14 mars 2005
Que faire quand tous les pontes
D'abord, remarquer ingénument qu'il est peu probable que la décision de justice en question aurait été aussi abondamment évoquée si elle n'offrait aussi l'occasion d'afficher, à titre informatif cela va de soit, l'image d'une cène aux participants courtement vêtus. Ensuite, bien entendu, réagir sur un point complètement mineur qui a été (forcément) insuffisamment relevé. Enfin, prendre le contre-pied de tout le monde, pour essayer de récupérer la clientèle papiste qui ne peut plus faire un clic sans être confrontée à une image dont l'exposition est, selon la décision du trbunal de grande instance, "un acte d'intrusion agressive et gratuite dans les tréfonds des croyances intimes".
L'objet de ma perplexité est cette phrase du compte-rendu de Libération de samedi dernier :
Ce 25 février, l'association répondant à l'oxymoron Croyances et Libertés assigne, en référé, devant le tribunal de grande instance de Paris, les créateurs de mode Marithé et François Girbaud et l'agence de pub Air Paris pour «injure visant un groupe de personnes en raison de leur appartenance à une religion déterminée, en l'occurrence le catholicisme».Suis-je le seul à être au moins troublé par l'emploi du terme "oxymoron"? Pas parce que le mot serait un vilain anglicisme, comme le soutient Eolas : en fait, oxymoron est un terme parfaitement usuel en français, même si les non-hellénistes dont je suis peuvent lui préférer le plus gallophone oxymore. Mais bien en raison de ce que l'emploi de ce terme implique et veut dire. Qu'est-ce, en effet, qu'un oxymoron/oxymore? Le Robert le définit comme une "figure qui consiste à allier deux mots de sens contradictoires pour leur donner plus de force expressive".
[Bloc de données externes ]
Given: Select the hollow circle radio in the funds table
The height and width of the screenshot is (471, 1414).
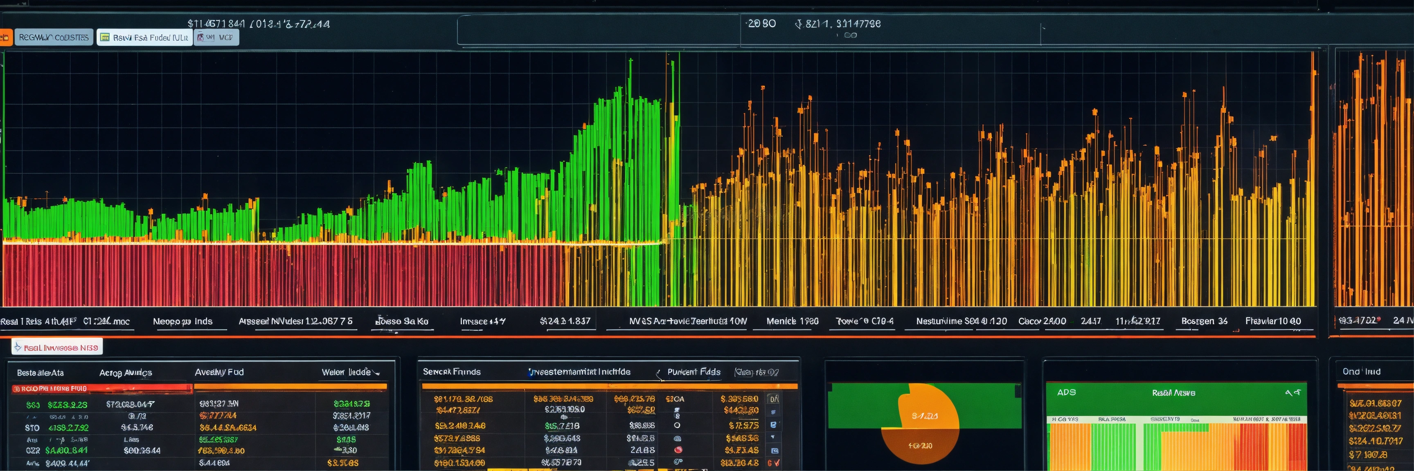Looking at the screenshot, I should tap(677, 425).
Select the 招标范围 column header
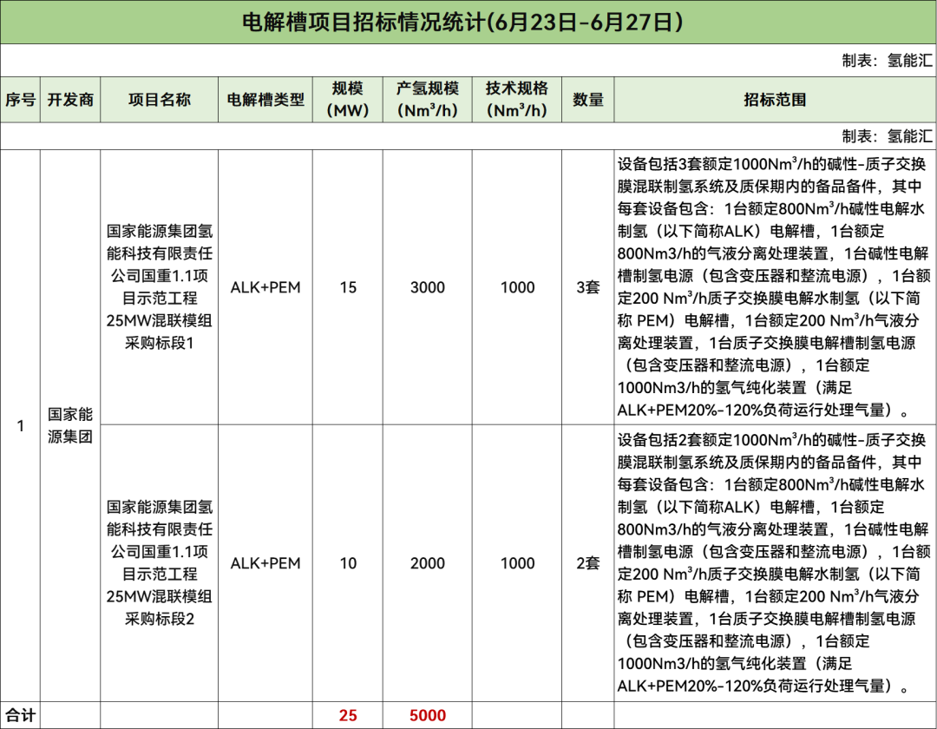Image resolution: width=937 pixels, height=729 pixels. click(775, 100)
Donc, selon la journaliste de Libé, les termes "croyance" et "libertés" sont "contradictoires". Et c'est problématique.
D'une part, on se demande bien ce que cette remarque en forme de clin d'oeil à un lectorat majoritairement laïcard vient faire dans un article d'information brute. Je sais que Libé ne s'est jamais vraiment coulé dans le moule anglo-saxon de la séparation entre le fait et le commentaire (cette position peut d'ailleurs se défendre), mais il y a certainement des limites, non?
D'autre part, la pertinence de la qualification est difficilement défendable. Que "nazisme et dialogue" (pour reprendre une parodie célèbre de Jalons) soit un oxymore ne fait pas de doute. Que "giscardisme et modernité" puisse l'être est probable (et d'autant plus en 2005 qu'en 1974). Mais "croyance et libertés"? Dont-on en conclure que seuls les athées sont susceptibles d'être vraiment libres? Que tous les croyants abdiquent forcément leur liberté par le seul fait de pratiquer leur foi? Ou que la "liberté de croyance", qui me semblait pourtant être au fondement de nos sociétés occidentales, est un non-sens?
Qu'on ne se méprenne pas : je suis atterré par le jugement en cause, et je suis tout près à admettre que l'association plaignante est une officine réactionnaire qui se gargarise de "libertés" tout en cherchant à les dénier aux autres. Mais cela ne justifie pas que Libé se laisser aller à une remarque qui, pour le coup, est véritablement "agressive et gratuite".
NB : le nom de l'association est en fait "Croyance et libertés" et non pas, comme l'écrit Libé dans l'article incriminé, "Croyances et libertés". Je ne sais pas si cela change grand chose, mais j'ai rectifié la note en conséquence.
Add. : Guillaume Barry, qui parlait de l'affaire avant tout le monde (la note de Paxatagore déjà citée offre un utile tour d'horizon des réactions), avait aussi noté l'emploi excessif de cet "oxymoron".